── TRECHO SELECIONADO ──
Assim, embora a presença de trabalhadores imigrantes pouco especializados possa aumentar o lucro de seus empregadores, ela tende a ter um efeito negativo sobre o bem-estar da população nativa de baixa qualificação, e sobre a economia nacional como um todo."

É pouco provável que alguém discuta essas questões abertamente. É politicamente contraproducente fazê-lo. Podemos ser uma sociedade regida pela lei e ao mesmo tempo uma sociedade acolhedora, para usar a expressão do presidente. Mas não podemos ser uma sociedade que acolha um número ilimitado de pobres da América Latina sem comprometer seriamente nosso futuro - e também o futuro de muitos latinos que já estão aqui. Entretanto, é precisamente isso que o presidente e muitos senadores (democratas e republicanos) apóiam ao endossar grandes programas de "trabalhador convidado" e a expansão do atual sistema de concessão de vistos . Na prática, essas propostas resultariam em aumentos substanciais de imigrantes com baixa qualificação profissional.

Com que velocidade eles podem ser assimilados? Não dá para sabear, mas podemos consultar a história. É preocupante. Em 1972, os hispânicos eram 5% da população americana e sua renda familiar média era 74% a de famílias brancas não-hispânicas. Em 2004, os hispânicos eram 14% da população, e sua renda familiar média era 70% da renda de brancos não-hispânicos. Esses números sugerem que imigração acelerada de trabalhadores pouco qualificados e rápida assimilação se opõem. Algumas famílias de imigrantes fazem progressos enormes, mas muitas não, e os recém-chegados representam um problema constante.

As dificuldades são óbvias. A competição entre eles comprime os salários. Os serviços sociais, mais requisitados, pioram. Em 2000, os filhos de imigrantes já representavam um quarto de todos os alunos de baixa renda nas escolas públicas americanas, indica um estudo do Urban Institute. O número é provavelmente maior hoje. O estudo indica também que os filhos de imigrantes estão rapidamente se espalhando além dos seis Estados onde eles tradicionalmente se concentram (Califórnia, Texas, Flórida, Illinois, Nova York e New Jersey). Isso pode explicar por que a imigração se tornou, de repente, uma questão tão explosiva.

Um e-mail de leitor: "Há crianças na escola de meu filho que não conseguem falar uma única palavra em inglês e isso está causando uma grande frustração entre os funcionários e as outras crianças ... temo pelo futuro de meu filho."

Há paralelos marcantes entre como tratamos a imigração e o envelhecimento. Em ambos os casos, os fatos claros. Mas optamos por ignorá-los, pois a franqueza pode parecer insensibilidade e politicamente prejudicial. Quem gostaria de ofender idosos ou latinos? O resultado é que pioramos nossas opções ao adiá-las. Uma sociedade sensata há muito teria começado a adaptar-se às conseqüências da maior expectativa de vida, melhores condições de saúde e mais riqueza fazendo cortes cuidadosos na previdência social e no Medicare (programa de assistência médica). Fizemos pouco.
───
### [O QUE FAZER]
Liste os seis Estados onde, segundo o trecho sobre imigração, os filhos de imigrantes tradicionalmente se concentram.
── TRECHOS DAS ENTRADAS ──
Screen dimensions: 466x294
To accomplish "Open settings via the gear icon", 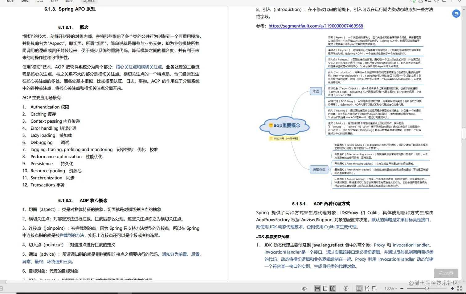I will pyautogui.click(x=436, y=2).
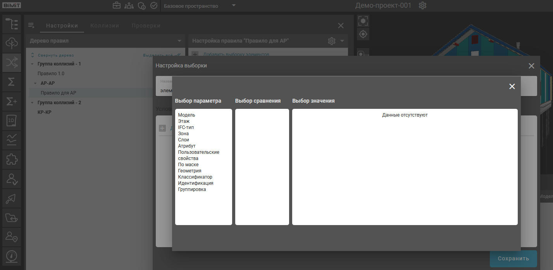Open the model structure tree sidebar icon

pyautogui.click(x=12, y=24)
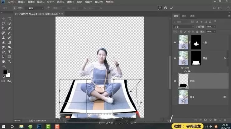Screen dimensions: 231x129
Task: Commit the warp transform with checkmark
Action: (x=171, y=8)
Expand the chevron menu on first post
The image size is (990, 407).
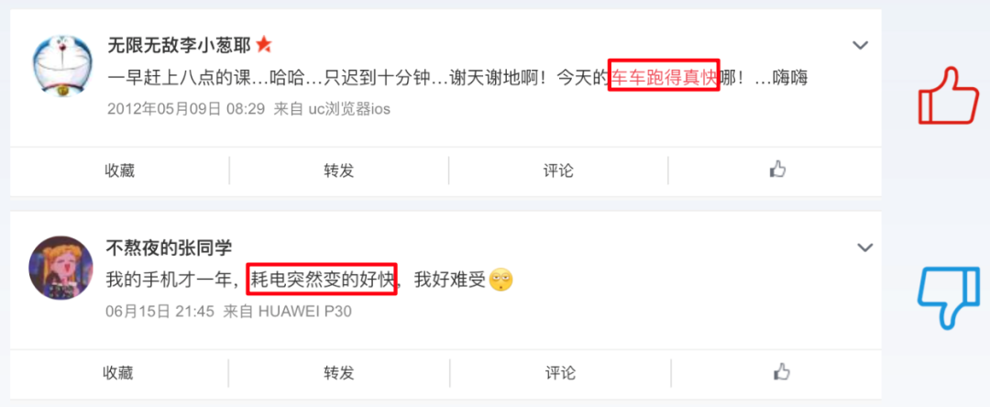tap(860, 46)
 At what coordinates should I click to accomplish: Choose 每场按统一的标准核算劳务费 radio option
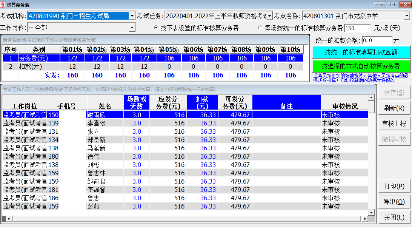coord(260,28)
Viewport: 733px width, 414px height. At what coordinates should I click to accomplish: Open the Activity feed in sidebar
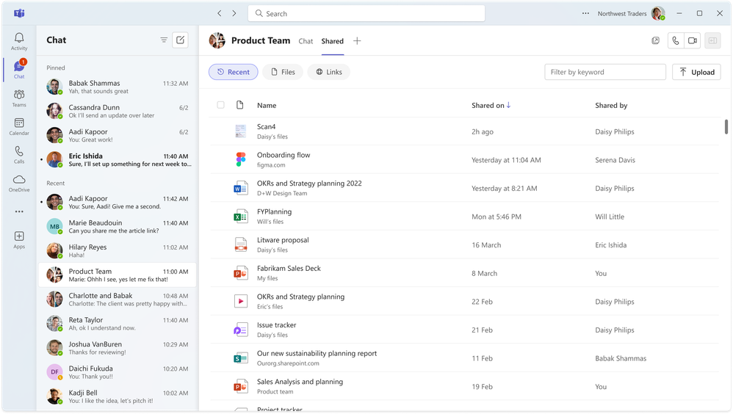pyautogui.click(x=19, y=41)
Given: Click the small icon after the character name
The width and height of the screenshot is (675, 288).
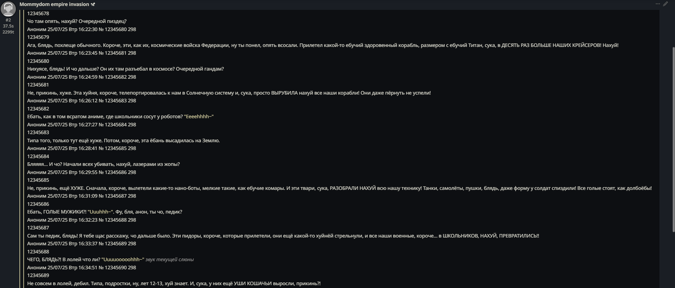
───
### [RESPOSTA DA TAREFA]
Califórnia, Texas, Flórida, Illinois, Nova York e New Jersey.